RECORDED INFORMATION:
──────────────────────────────

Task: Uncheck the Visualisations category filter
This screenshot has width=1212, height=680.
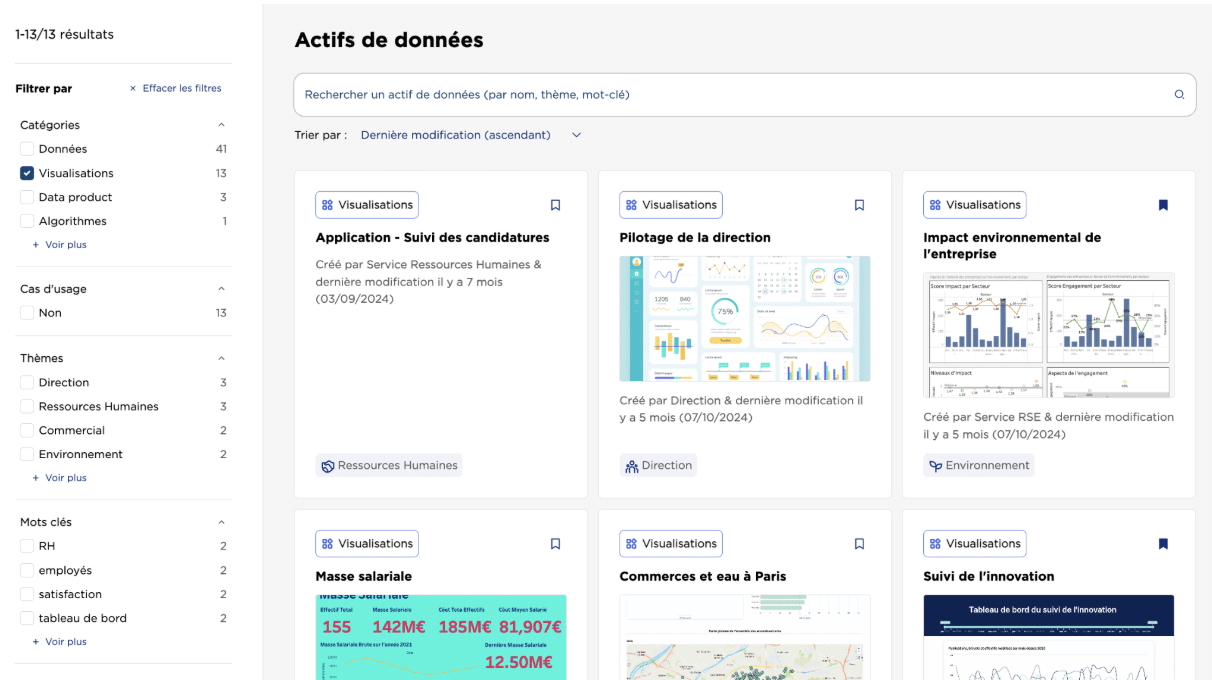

──────────────────────────────

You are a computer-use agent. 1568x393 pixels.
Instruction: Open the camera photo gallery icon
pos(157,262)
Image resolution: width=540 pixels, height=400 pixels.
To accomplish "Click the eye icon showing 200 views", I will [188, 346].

──────────────────────────────

ACTIVITY: Please give the number of lines in the data above where the word "width" appears, and nothing besides.

ANSWER BELOW: 2